Cython struct member scope

Question

I have a data structure in Cython that uses a char * member.

What is happening is that the member value seems to lose its scope outside of a function that assigns a value to the member. See this example (using IPython):

[nav] In [26]: %%cython -f 
      ...: ctypedef struct A: 
      ...:     char *s 
      ...:      
      ...: cdef char *_s 
      ...:      
      ...: cdef void fn(A *a, msg): 
      ...:     s = msg.encode() 
      ...:     a[0].s = s 
      ...:  
      ...: cdef A _a 
      ...: _a.s = _s 
      ...: fn(&_a, 'hello') 
      ...: print(_a.s)          
      ...: print(b'hola') 
      ...: print(_a.s)          
b'hello'
b'hola'
b"b'hola'"

It looks like _a.s is deallocated outside of fn and is being assigned any junk that is in memory that fits the slot.

This happens only under certain circumstances.
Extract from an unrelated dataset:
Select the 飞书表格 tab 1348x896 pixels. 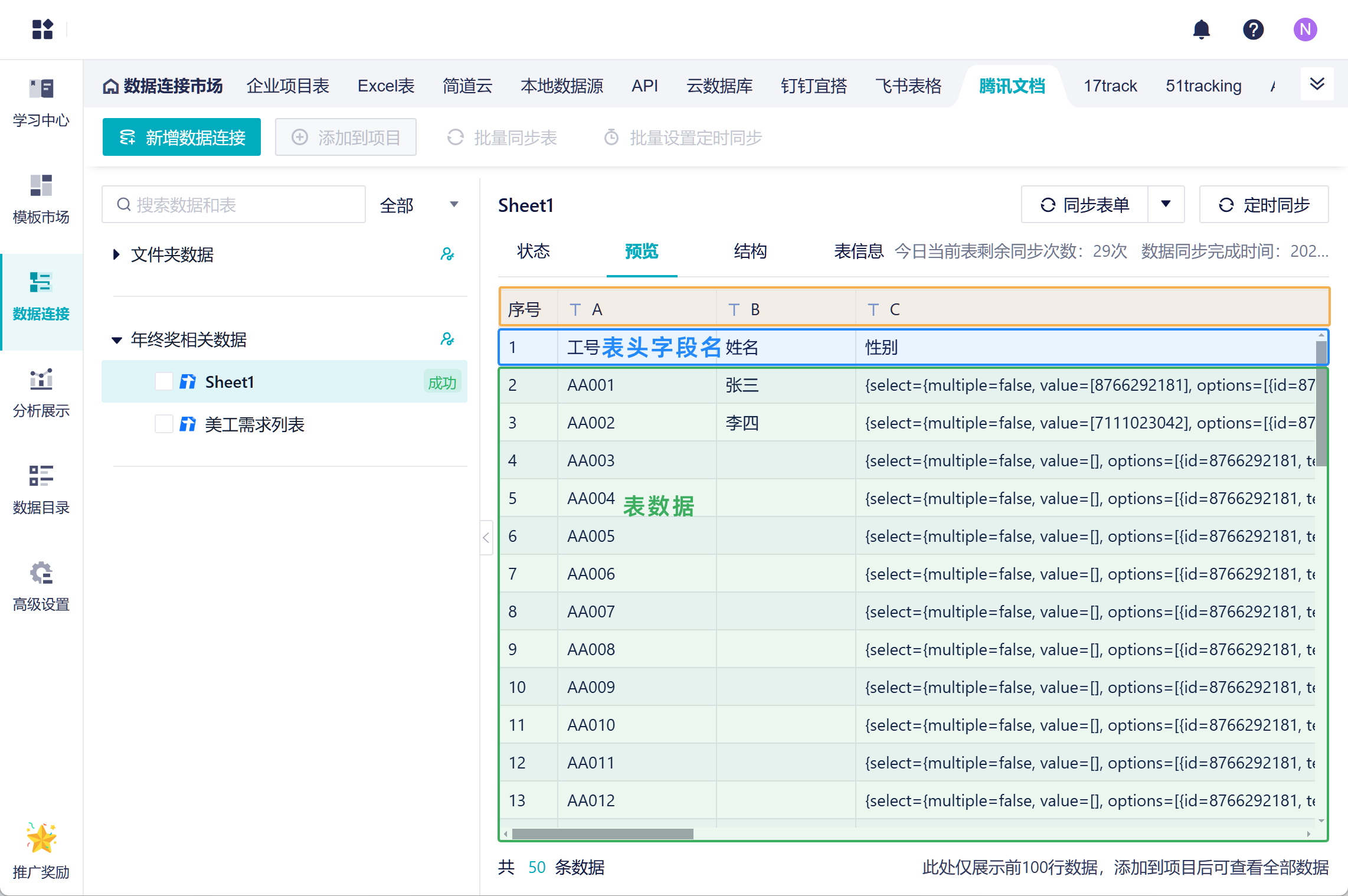908,86
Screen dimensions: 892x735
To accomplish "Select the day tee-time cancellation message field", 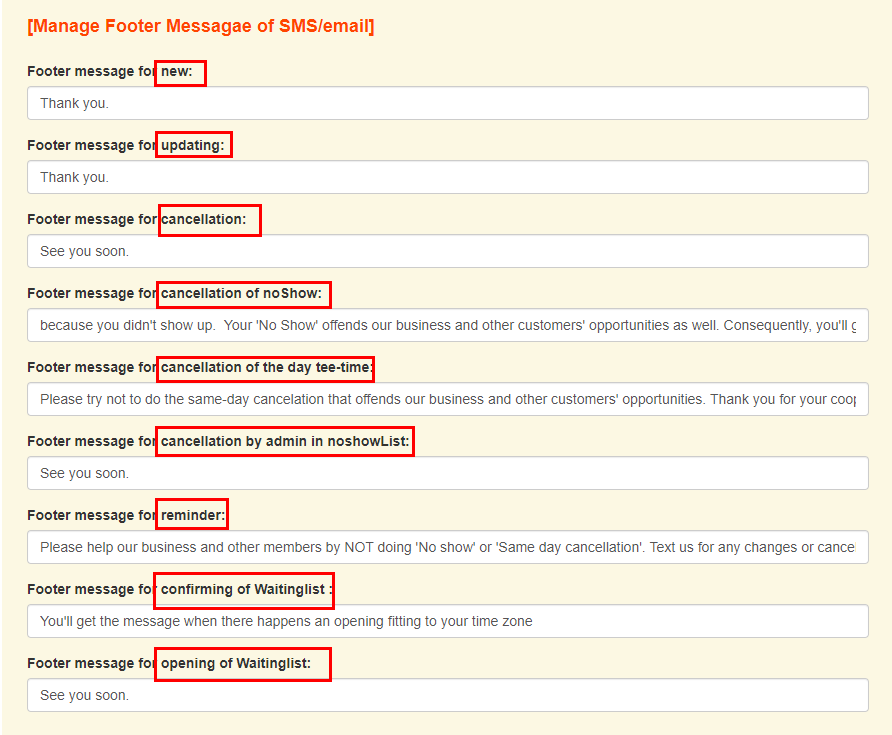I will pos(447,399).
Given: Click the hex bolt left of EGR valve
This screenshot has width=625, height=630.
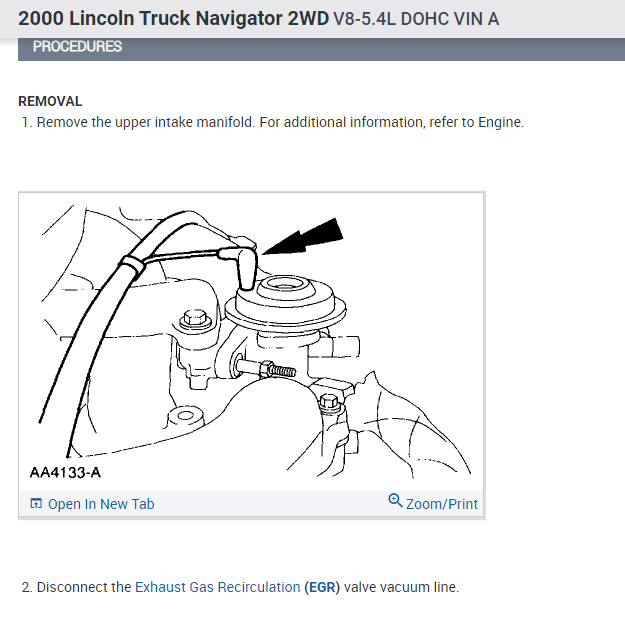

For example, if I assign b'hello' to s instead of the encoded string inside fn(), the correct string is printed outside of the function.

As you can see, I also added an extra declaration for the char variable and assigned it to the struct before executing fn, to make sure that the _a.s pointer does not get out of scope. However, my suspect is that the problem is assigning the member to a variable that is in the function scope.
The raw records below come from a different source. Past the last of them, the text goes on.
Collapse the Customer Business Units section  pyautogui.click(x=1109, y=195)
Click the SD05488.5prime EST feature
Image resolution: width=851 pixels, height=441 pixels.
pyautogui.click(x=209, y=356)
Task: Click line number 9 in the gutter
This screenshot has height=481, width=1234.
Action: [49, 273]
What is really happening here, and how do I resolve this issue?

Thanks.

Answer 1

Your problem is, that the pointer a.s becomes dangling in the fn-function as soon as it is created.

When calling msg.encode() the temporary byte-object s is created and the address of its buffer is saved to a.s. However, directly afterwards (i.e. at the exit from the function) the temporary bytes-object gets destroyed and the pointer becomes dangling.

Because the bytes object was small, Python's memory manager manages its memory in the arena - which guaranties that there is no segfault when you access the address (lucky you).

While the temporary object is destroyed, the memory isn't overwritten/sanatized and thus it looks as if the temporary object where still alive from A.s's point of view.

Whenever you create a new bytes-object similar in size to the temporary object, the old memory from the arena might get reused, so that your pointer a.s could point to the buffer of the newly allocated bytes-object.

Btw, would you use a[0].s = msg.encode() directly (and I guess you did), the Cython would not build and tell you, that you try to say reference to a temporary Python object. Adding an explicit reference fooled the Cython, but didn't help your case.

So what to do about it? Which solution is appropriate depends on the bigger picture, but the available strategies are:

1. Manage the memory of A.s. I.e. manually reserve memory, copy from the temporary object, free memory as soon as done.
2. Manage reference counting: Add a PyObject * to the A-struct. Assign the temporary object ot it (don't forget to increase the reference counter manually), decrease reference counter as soon as done.
3. Collect references of temporary objects into a pool (e.g. a list), which would keep them alive. Clear the pool as soon as objects aren't needed.

Not always the best, but easiest is the option 3 - you neither have to manage the memory not the reference counting:

%%cython
...
pool=[]   
cdef void fn(A *a, msg):    
    s = msg.encode()
    pool.append(s) 
    a[0].s = s

---

While this doesn't solve the principal problem, using PyUnicode_AsUTF8 (inspired by this answer) might be a satisfactory solution in this case:

%%cython

# it is not wrapped by `cpython.pxd`:
cdef extern from "Python.h":
    const char* PyUnicode_AsUTF8(object unicode)
...

cdef void fn(A *a, msg): 
 a[0].s = PyUnicode_AsUTF8(msg) # msg.encode() uses utf-8 as default.

This has at least two advantages:

• the pointer a[0].s is valid as long as msg is alive
• calling PyUnicode_AsUTF8(msg) is faster than msg.encode(), because it reuses cached buffer, so it basically O(1) after first call, while msg.encode() needs at least copy the memory and is O(n) with n-number of characters.